I was just reading a collection of Justice League/Justice Society "Crisis" crossover stories from the Silver Age, mostly by Gardner Fox, with a few from Denny O'Neil in the late '60s. Fox gave his heroes and villains all sorts of absurdly miraculous powers to suit the whims of the stories. Even Superman sometimes seemed weak compared to magic-wielding characters like the Spectre, Doctor Fate, and Thunderbolt. I prefer it when superpowers have a certain amount of restraint and logic applied to them.
There's a weird one where the evil Earth-One double of Johnny Thunder comes into possession of the genie-like Thunderbolt and orders him to go back in time and prevent the Justice League members from ever becoming superheroes.
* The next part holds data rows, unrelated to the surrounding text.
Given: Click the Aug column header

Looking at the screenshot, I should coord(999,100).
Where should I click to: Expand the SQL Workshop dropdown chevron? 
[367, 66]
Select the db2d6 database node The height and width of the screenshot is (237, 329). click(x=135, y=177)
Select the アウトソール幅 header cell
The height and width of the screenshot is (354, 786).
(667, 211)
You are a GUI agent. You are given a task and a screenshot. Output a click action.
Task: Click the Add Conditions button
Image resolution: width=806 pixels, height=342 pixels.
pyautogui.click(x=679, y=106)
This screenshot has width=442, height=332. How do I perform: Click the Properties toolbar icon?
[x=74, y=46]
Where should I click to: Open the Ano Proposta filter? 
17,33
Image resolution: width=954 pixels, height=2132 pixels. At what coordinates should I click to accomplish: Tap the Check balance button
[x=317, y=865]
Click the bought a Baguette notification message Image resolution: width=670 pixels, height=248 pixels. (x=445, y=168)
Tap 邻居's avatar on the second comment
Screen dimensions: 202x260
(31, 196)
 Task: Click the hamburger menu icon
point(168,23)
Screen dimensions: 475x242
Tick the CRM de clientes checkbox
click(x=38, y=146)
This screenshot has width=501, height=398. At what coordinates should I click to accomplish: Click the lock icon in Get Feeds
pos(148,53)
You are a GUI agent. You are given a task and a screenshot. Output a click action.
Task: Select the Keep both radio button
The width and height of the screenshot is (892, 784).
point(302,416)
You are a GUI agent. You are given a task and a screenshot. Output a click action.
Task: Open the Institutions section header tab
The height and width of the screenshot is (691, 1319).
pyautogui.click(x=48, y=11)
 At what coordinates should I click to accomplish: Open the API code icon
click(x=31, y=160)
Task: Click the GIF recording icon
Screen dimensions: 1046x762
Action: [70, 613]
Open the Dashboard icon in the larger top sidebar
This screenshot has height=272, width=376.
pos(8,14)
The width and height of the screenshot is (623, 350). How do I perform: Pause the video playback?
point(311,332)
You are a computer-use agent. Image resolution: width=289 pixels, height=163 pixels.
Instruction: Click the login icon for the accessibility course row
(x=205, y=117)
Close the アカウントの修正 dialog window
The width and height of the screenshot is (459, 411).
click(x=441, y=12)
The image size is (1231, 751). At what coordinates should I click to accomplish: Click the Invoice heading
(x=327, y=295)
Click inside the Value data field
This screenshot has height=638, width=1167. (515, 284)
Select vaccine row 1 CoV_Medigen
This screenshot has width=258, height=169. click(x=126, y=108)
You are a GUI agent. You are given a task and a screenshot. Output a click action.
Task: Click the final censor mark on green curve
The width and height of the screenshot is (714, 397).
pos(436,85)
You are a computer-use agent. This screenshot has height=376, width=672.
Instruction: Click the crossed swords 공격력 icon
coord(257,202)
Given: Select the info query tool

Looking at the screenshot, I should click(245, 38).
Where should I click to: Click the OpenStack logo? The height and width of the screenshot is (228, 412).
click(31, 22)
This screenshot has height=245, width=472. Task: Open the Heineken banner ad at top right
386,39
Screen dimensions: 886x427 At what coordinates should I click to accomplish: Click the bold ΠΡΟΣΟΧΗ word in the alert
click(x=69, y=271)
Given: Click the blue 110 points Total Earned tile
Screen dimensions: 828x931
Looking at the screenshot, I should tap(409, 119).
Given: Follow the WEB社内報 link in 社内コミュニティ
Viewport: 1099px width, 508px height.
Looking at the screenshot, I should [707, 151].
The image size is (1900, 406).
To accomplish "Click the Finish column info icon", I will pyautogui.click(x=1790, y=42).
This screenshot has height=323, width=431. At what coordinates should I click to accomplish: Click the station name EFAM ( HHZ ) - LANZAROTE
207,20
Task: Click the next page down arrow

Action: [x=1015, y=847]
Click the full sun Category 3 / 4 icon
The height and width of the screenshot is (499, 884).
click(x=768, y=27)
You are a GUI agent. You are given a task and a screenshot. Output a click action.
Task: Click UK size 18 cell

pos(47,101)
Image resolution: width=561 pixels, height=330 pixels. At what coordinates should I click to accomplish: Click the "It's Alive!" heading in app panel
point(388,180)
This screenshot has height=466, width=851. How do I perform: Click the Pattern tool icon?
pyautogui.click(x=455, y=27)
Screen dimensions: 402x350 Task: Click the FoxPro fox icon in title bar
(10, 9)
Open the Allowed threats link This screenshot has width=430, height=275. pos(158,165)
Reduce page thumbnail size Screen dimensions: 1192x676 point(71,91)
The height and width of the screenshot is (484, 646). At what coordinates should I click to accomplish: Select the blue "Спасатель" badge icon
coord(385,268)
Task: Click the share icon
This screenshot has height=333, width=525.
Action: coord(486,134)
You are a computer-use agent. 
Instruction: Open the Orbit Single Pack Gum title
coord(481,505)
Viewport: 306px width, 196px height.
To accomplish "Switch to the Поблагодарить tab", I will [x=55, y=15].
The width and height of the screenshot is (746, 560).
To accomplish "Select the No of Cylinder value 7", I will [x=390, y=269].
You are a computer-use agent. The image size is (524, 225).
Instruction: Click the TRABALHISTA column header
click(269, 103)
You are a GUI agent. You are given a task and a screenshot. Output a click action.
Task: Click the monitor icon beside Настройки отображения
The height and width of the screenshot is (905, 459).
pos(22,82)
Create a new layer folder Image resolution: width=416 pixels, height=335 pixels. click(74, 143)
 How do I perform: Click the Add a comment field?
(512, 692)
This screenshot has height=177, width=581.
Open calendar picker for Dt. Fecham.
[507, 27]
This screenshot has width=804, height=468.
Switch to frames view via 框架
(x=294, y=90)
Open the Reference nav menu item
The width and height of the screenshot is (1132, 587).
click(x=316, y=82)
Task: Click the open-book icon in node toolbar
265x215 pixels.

So we see him go back and do things like prevent lightning from striking Barry Allen, sabotage Professor Erdel's teleporter so J'onn J'onzz is never brought to Earth, and prevent Krypton from exploding (because he's that powerful), but when it came to undoing Batman's origin, he didn't go back and stop Joe Chill from killing the Waynes; rather, he went back to Batman's first night as a crimefighter and knocked him out with a sucker punch, so that Batman thought "I'm no good at this crimefighting business -- I should just go back to being a playboy." Wow. Fox did not get Batman at all.
It's even more bizarre, though, because evil Johnny then has Thunderbolt put a gang of crooks in place of the heroes at the moment of their origins -- which might work for the Flash, say, but how do you give a couple of human crooks the powers of Superman or Martian Manhunter, or convince Abin Sur's ring to pick a thug instead of Hal Jordan?